Concept: Hybridization is the concept of mixing atomic orbitals to form new hybrid orbitals suitable for the pairing of electrons to form chemical bonds in valence bond theory. The state of hybridization can be determined by counting the number of sigma bonds and lone pairs around the central atom (steric number).

Why (B) is correct:

Solid ${\mathrm{N}}_2{\mathrm{O}}_5$ exists as an ionic compound, nitronium nitrate, ${\left[{\mathrm{NO}}_2\right]}^{+}{\left[{\mathrm{NO}}_3\right]}^{-}$. We need to determine the hybridization of the anionic part, which is the nitrate ion, ${\mathrm{NO}}_3^{-}$.

1. Lewis Structure of ${\mathrm{NO}}_3^{-}$: The central atom is Nitrogen (N). It forms three sigma bonds with three oxygen atoms and has no lone pairs. One of the N-O bonds is a double bond, and the other two are single bonds, but due to resonance, all N-O bonds are equivalent and have partial double bond character.

§

Can you set down, word for word, everything in the hybridization explanation above from "Concept: Hybridization is" down to "atom (steric number)."?

▶ _Data shown_:
§

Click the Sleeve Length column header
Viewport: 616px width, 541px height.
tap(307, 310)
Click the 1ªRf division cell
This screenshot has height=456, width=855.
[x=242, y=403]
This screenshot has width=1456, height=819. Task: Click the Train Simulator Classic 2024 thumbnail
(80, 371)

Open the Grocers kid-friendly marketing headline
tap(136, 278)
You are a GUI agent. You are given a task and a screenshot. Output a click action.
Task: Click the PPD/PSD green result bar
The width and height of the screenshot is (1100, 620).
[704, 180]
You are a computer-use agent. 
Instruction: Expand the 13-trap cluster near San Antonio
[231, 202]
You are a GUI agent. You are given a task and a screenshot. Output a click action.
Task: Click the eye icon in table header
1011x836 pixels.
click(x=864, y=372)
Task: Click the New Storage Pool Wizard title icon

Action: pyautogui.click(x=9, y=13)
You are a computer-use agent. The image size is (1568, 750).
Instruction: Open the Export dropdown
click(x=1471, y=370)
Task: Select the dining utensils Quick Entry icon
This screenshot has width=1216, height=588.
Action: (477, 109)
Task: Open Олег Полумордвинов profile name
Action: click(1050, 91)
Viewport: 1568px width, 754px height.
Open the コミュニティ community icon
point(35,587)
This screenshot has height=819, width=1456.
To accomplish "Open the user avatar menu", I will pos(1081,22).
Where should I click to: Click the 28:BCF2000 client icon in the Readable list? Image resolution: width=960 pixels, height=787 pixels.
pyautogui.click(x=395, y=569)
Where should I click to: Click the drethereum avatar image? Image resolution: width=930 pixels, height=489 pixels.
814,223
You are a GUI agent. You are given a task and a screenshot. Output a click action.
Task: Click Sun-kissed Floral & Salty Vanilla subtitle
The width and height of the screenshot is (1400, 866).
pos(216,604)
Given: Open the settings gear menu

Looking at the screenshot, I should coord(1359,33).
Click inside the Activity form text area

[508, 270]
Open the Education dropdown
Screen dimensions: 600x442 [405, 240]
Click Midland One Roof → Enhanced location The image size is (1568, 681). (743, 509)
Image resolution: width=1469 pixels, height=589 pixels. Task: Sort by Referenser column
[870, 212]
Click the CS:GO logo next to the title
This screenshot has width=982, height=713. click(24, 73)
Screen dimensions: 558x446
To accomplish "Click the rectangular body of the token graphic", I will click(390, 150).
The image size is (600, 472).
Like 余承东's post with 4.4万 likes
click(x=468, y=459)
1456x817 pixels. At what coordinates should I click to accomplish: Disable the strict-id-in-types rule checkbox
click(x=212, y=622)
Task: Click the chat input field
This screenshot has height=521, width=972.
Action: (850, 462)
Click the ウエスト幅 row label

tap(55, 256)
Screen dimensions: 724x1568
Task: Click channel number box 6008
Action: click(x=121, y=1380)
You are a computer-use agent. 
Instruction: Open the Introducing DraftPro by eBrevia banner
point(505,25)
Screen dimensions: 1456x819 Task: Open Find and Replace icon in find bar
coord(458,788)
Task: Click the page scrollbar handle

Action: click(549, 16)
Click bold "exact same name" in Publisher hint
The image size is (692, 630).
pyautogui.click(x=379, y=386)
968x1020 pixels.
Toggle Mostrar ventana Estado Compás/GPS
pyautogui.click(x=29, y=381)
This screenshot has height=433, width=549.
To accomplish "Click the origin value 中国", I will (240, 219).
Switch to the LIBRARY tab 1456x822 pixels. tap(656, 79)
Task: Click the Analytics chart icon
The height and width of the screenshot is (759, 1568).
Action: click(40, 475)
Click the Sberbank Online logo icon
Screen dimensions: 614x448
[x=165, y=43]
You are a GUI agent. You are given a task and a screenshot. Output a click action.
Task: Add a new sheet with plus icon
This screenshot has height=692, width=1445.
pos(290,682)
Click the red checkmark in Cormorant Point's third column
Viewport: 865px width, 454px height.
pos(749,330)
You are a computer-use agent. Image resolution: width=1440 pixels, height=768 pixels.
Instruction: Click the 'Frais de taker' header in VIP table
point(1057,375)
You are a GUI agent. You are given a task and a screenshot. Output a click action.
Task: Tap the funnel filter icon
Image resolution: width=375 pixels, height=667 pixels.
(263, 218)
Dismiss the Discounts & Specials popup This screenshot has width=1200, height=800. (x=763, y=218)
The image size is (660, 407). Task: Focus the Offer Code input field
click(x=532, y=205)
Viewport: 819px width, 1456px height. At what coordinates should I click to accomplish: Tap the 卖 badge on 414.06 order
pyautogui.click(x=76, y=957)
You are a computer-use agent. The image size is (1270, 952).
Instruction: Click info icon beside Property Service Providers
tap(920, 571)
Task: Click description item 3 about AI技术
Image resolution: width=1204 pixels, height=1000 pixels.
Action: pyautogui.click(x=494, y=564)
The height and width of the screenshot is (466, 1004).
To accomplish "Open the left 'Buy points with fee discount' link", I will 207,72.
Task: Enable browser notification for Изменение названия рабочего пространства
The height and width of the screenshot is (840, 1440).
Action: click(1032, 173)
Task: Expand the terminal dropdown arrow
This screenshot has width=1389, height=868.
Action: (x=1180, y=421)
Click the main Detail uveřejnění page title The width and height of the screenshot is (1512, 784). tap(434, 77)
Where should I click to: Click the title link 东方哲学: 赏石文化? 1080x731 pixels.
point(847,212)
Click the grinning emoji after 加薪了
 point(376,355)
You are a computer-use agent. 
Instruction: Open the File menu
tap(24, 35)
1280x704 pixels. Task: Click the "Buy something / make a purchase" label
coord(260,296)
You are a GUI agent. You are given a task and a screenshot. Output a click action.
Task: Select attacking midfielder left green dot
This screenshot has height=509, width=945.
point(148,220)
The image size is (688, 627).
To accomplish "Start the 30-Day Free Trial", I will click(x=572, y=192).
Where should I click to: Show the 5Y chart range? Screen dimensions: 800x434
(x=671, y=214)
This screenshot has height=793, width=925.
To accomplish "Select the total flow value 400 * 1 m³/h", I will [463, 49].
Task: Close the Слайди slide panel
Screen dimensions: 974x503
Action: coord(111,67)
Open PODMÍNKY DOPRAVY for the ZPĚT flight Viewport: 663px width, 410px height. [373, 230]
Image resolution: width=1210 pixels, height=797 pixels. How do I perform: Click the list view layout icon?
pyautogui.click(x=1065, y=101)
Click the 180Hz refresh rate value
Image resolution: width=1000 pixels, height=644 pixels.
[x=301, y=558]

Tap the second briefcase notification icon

§

▶ _The result_:
Concept: Hybridization is the concept of mixing atomic orbitals to form new hybrid orbitals suitable for the pairing of electrons to form chemical bonds in valence bond theory. The state of hybridization can be determined by counting the number of sigma bonds and lone pairs around the central atom (steric number).